Véreuse exploitation de la SOSUMO par ses cadres

Les travailleurs de la Société Sucrière du Moso, SOSUMO en sigle, s’inquiètent de la gestion des terres de ladite société. Certains cadres de la société font louer les terres non exploitées de cette société. Des fois la canne sucre est associée à d’autres cultures. Les travailleurs estiment qu’une telle pratique pourrait coûter cher à la société.

La Société Sucrière du Moso possède des propriétés allouées à la culture de la canne à sucre mais qui ne sont pas exploitées. Cette société a encore d’autres domaines où les plantations de canne à sucre ont été emportées par la pluie. Toutes ces terres ont été attribuées aux privés pour y cultiver et l’argent obtenu finit dans les poches de certains responsables de la société. ‘’ La SOSUMO a des terres qui ne sont pas cultivées et d’autres dont les cultures ont été emportées par l’érosion puisque ces deux dernières années il y a eu beaucoup de violentes précipitations. Au lieu de les réhabiliter, certains responsables préfèrent les faire louer pour amasser de l’argent ‘’, a témoigné un des employés.

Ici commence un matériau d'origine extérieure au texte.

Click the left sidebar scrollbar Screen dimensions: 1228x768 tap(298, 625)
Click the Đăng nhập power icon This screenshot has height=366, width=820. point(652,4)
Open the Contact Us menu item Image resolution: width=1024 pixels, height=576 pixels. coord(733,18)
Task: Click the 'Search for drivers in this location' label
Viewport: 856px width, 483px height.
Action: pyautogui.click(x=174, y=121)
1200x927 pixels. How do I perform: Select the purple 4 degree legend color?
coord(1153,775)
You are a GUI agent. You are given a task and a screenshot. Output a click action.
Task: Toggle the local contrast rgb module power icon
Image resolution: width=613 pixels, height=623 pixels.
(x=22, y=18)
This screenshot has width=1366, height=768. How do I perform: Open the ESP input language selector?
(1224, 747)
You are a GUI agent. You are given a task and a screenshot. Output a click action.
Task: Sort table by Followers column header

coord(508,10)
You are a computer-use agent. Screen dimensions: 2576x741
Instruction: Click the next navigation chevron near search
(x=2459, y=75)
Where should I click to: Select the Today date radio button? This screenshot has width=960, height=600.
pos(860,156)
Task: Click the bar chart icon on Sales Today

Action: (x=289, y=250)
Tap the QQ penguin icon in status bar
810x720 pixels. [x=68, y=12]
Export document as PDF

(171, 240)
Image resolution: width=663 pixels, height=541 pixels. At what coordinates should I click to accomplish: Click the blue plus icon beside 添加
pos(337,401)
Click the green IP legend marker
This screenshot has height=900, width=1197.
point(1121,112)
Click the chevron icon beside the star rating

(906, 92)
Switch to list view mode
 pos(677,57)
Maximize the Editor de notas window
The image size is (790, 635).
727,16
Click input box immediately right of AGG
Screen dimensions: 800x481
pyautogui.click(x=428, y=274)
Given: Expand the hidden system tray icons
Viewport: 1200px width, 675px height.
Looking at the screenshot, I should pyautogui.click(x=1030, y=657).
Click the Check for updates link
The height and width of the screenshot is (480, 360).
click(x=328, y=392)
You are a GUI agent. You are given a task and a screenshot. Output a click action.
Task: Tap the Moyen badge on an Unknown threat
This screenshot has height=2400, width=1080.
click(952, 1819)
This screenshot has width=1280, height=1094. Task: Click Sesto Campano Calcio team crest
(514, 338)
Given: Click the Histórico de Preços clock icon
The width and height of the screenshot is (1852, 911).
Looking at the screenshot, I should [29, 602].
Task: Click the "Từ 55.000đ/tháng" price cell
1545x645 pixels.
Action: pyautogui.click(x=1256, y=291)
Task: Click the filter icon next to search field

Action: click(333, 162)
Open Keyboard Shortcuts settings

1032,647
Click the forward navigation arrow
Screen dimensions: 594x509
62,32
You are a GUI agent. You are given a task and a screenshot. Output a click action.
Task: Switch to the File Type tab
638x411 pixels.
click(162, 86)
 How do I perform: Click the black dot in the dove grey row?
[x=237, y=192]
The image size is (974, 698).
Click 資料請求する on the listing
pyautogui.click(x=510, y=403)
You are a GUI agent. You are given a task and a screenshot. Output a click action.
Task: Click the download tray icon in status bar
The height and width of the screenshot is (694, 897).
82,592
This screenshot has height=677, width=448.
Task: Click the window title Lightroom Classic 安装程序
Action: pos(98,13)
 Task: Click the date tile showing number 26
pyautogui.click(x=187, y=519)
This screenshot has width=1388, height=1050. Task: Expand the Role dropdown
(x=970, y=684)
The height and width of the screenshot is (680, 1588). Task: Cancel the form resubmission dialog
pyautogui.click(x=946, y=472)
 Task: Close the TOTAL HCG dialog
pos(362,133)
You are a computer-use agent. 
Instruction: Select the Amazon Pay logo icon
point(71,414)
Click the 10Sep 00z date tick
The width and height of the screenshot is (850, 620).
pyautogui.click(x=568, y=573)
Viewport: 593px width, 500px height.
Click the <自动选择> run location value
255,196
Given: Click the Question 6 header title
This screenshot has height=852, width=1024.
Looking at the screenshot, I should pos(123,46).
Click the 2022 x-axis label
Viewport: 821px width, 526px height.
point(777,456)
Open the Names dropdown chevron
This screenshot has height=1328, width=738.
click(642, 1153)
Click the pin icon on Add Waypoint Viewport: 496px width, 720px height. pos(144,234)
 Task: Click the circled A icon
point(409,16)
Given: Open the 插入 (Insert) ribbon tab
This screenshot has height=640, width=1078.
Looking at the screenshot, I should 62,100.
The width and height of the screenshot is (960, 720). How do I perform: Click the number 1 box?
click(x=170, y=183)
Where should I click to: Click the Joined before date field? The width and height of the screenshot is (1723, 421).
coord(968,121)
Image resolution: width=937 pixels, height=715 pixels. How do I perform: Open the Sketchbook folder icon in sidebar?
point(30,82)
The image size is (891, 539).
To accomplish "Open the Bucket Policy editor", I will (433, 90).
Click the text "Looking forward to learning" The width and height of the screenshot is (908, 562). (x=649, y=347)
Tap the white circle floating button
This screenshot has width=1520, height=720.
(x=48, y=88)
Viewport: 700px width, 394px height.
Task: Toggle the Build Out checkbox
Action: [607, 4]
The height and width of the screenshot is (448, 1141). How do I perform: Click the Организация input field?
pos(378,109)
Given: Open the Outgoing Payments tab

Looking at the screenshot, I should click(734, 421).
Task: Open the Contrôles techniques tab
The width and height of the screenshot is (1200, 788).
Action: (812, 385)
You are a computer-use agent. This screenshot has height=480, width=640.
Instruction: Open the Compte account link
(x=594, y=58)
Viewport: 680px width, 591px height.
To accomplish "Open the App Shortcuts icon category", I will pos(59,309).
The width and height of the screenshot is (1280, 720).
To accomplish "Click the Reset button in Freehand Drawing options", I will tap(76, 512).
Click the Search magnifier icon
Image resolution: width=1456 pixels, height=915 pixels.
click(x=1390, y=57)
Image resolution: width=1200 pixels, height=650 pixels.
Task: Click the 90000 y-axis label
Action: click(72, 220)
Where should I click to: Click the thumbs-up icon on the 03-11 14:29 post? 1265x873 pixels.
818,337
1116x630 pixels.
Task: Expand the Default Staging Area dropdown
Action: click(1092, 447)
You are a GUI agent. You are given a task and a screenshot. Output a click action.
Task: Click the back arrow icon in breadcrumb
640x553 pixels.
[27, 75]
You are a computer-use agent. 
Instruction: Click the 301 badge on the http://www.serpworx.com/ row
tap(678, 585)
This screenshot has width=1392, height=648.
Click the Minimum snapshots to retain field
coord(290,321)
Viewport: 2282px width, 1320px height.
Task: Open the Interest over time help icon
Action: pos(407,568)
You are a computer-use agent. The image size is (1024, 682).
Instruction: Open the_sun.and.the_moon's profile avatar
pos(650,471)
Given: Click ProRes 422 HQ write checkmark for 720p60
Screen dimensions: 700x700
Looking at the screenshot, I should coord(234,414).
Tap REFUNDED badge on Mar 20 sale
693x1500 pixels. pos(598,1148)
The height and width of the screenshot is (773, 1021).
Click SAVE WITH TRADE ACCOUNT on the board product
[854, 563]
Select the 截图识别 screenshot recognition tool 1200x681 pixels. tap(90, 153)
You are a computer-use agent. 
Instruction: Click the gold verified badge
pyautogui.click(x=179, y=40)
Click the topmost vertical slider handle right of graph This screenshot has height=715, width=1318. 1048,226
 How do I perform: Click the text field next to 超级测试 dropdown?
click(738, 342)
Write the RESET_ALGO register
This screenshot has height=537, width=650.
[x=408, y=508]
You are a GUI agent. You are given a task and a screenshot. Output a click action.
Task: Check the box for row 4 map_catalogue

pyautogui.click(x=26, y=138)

De surcroit, un autre employé a révélé que dans les champs de canne à sucre, on y plante d’autres cultures incompatibles avec cette culture. Et notre source de préciser que cette pratique bénéficie  à certains cadres de la SOSUMO. ‘’ Dans certains champs de cannes à sucre, on peut trouver d’autres cultures comme le haricot et le maïs alors que cela est fortement déconseillé. Les plants de canne à sucre ne se mélangent ni ne cohabitent jamais avec d’autres cultures. C’est vraiment une première. Tous ceux qui font ça le font moyennant l’argent qu’ils donnent aux responsables ‘’.

Les responsables pointés du doigt dans ce dossier sont Jean-Claude Ntwari, le Directeur en charge de l’agriculture dans la SOSUMO et Samuel Niyongabo, chargé de la gestion des terres de cette société. En guise de justification, ce dernier martèle souvent que les plantes de canne à sucre ne poussent pas dans les champs qui ont connu l’érosion, selon toujours les employés de la société SOSUMO.

La rédaction de la RPA a contacté Jean-Claude Ntwari pour qu’il s’exprime sur ces accusations de la part des employés et ce dernier a nié ces reproches. Quant à Samuel Niyongabo, il n’a pas décroché son téléphone.